● Data provided
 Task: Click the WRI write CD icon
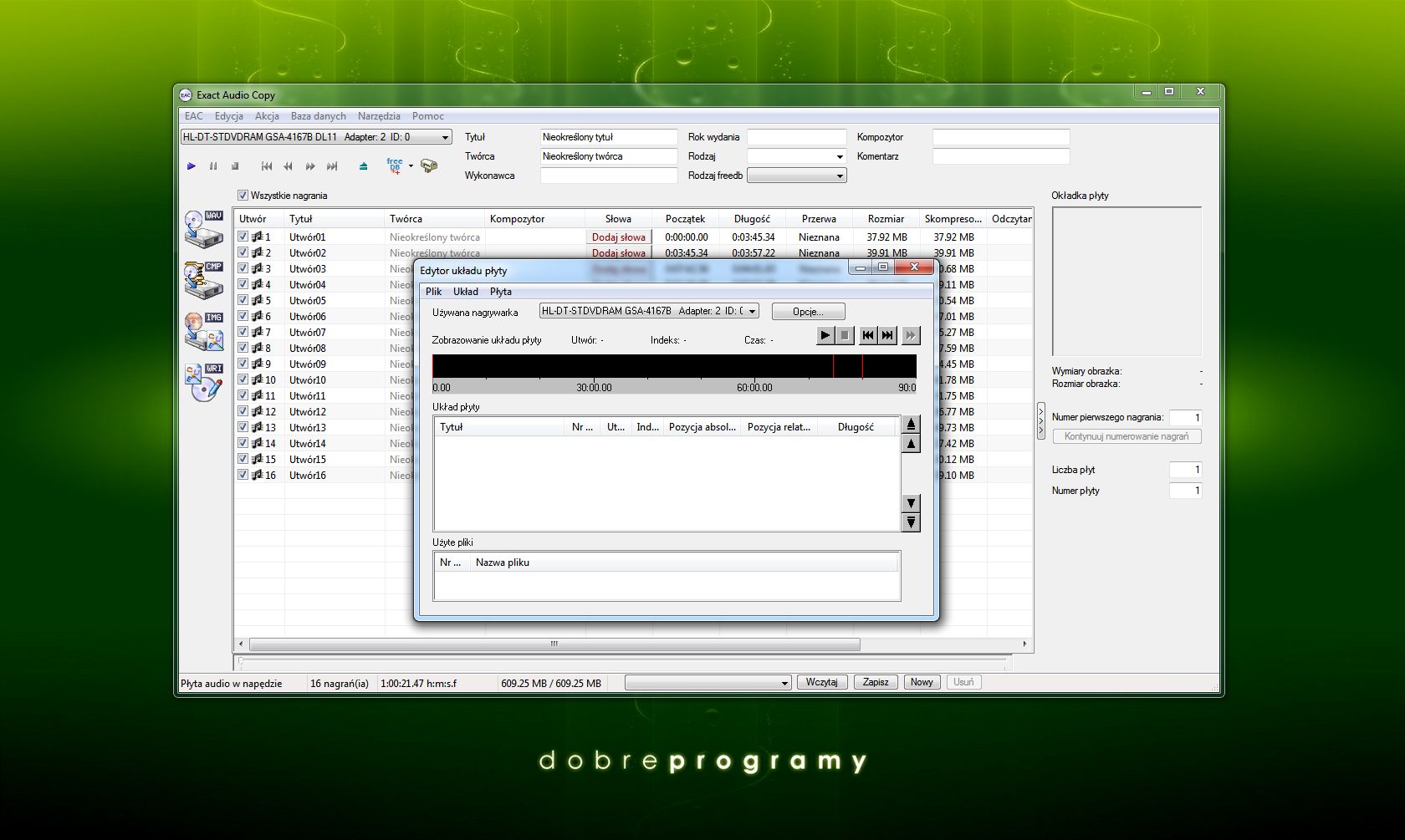click(x=203, y=380)
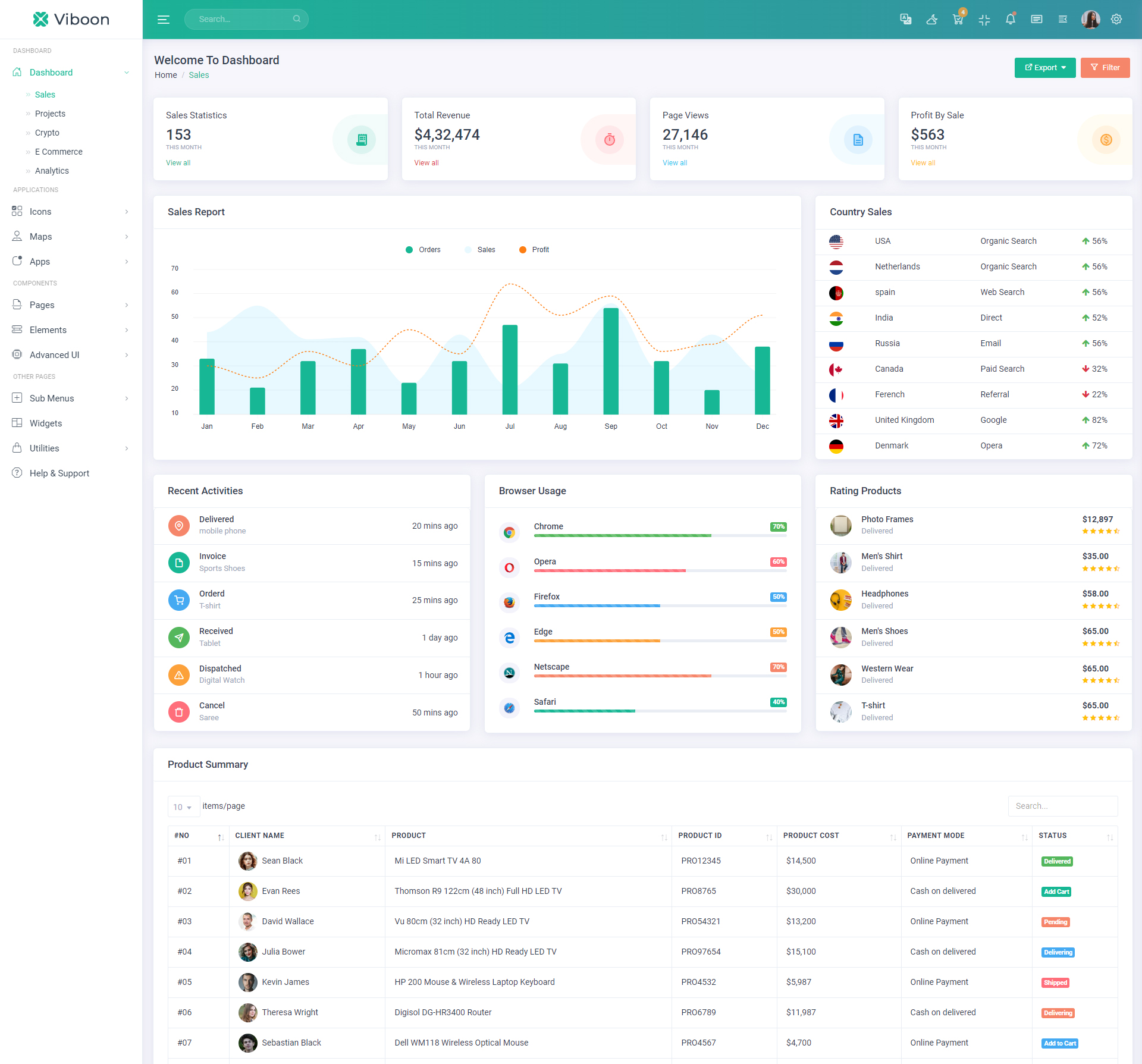Open the items per page dropdown
Screen dimensions: 1142x1064
(183, 807)
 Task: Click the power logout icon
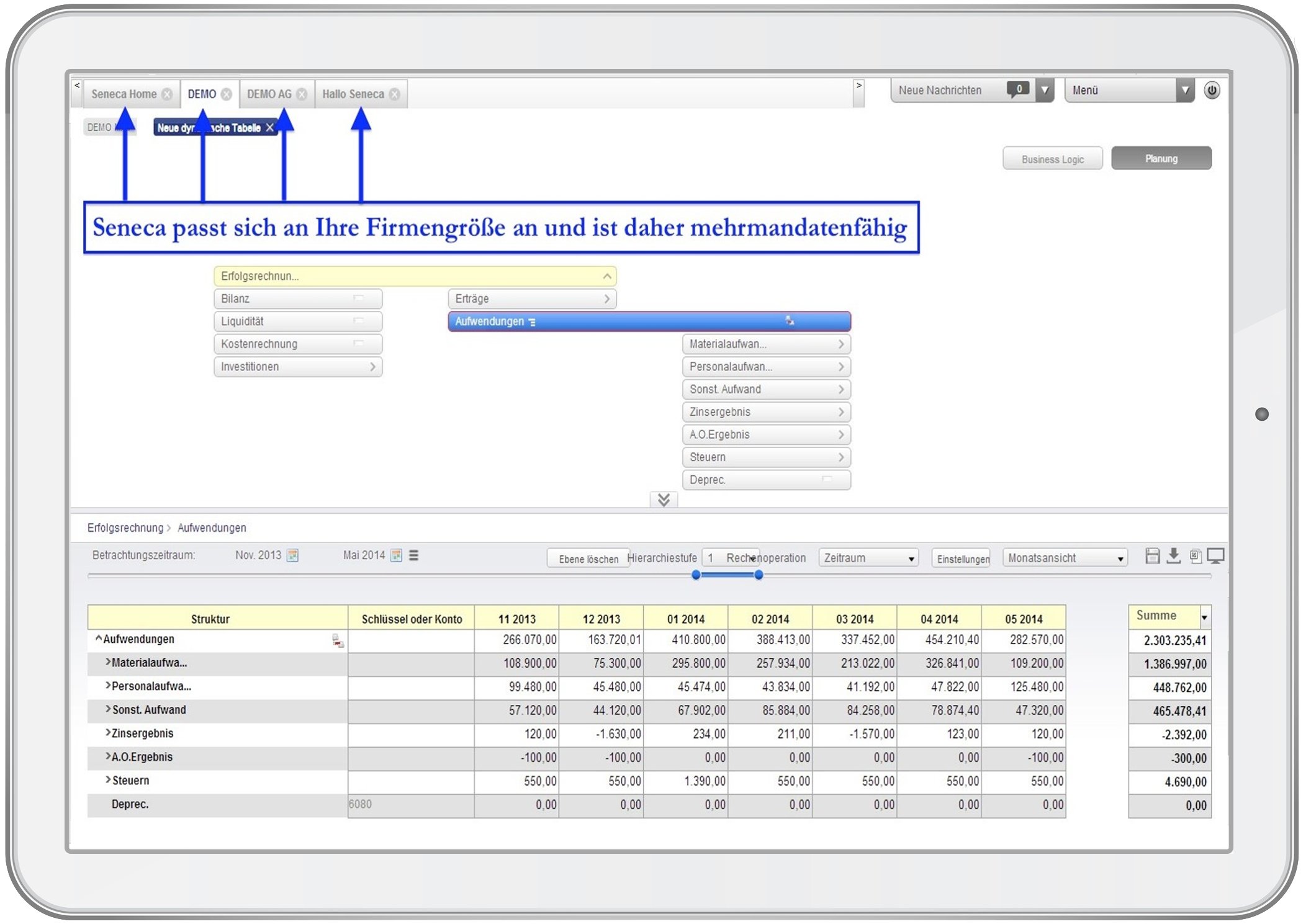click(1212, 91)
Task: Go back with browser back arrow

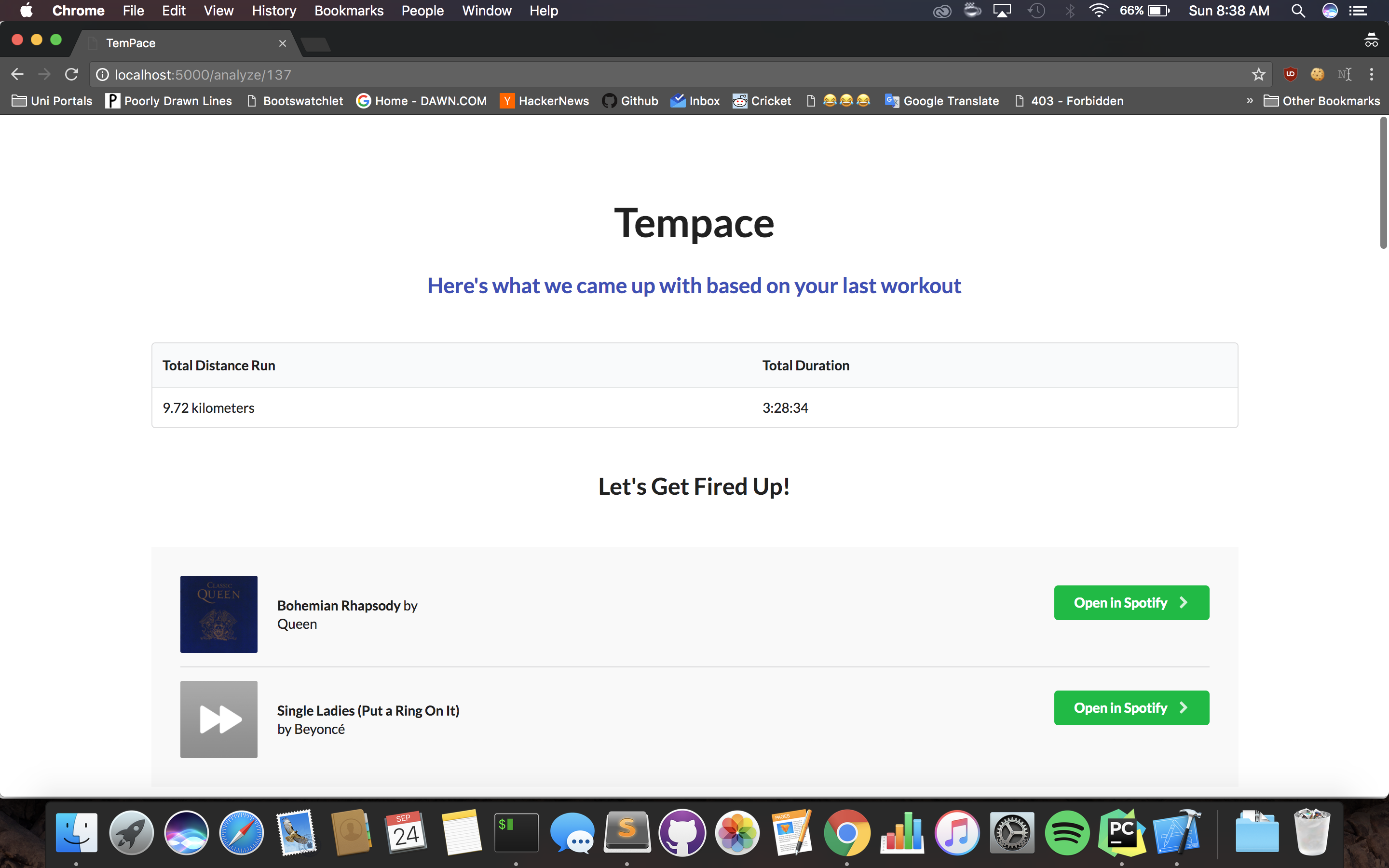Action: [x=17, y=75]

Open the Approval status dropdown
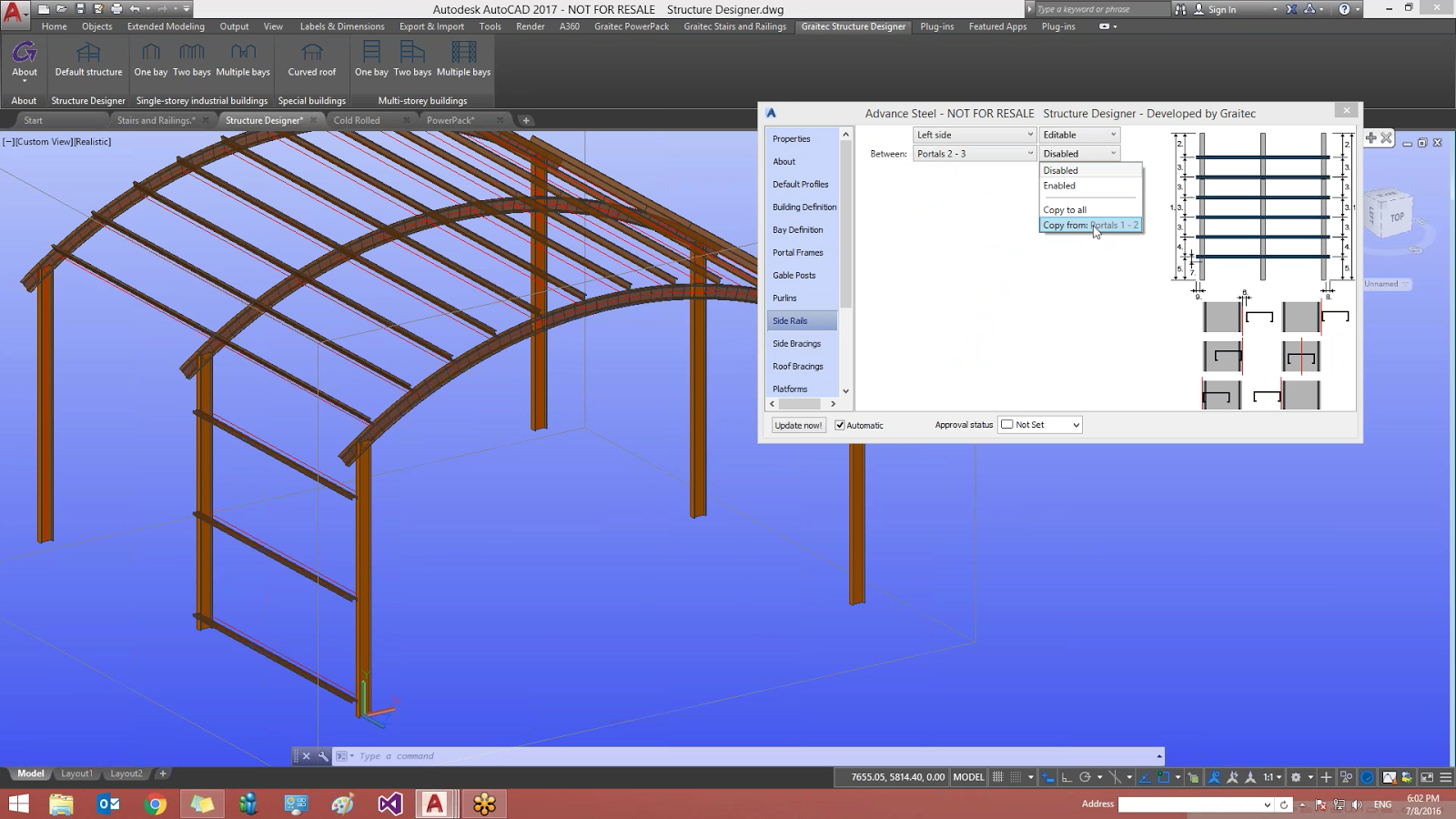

● Task to carry out
Before duplicating the entries above, strip out the pictures and keep the rest exact.

● Result for this task
 Task: Click the WRI write CD icon
click(x=203, y=380)
Open the items per page dropdown
Screen dimensions: 1142x1064
(183, 807)
 Task: Click the power logout icon
click(1212, 91)
Task: Go back with browser back arrow

Action: [x=17, y=75]

Open the Approval status dropdown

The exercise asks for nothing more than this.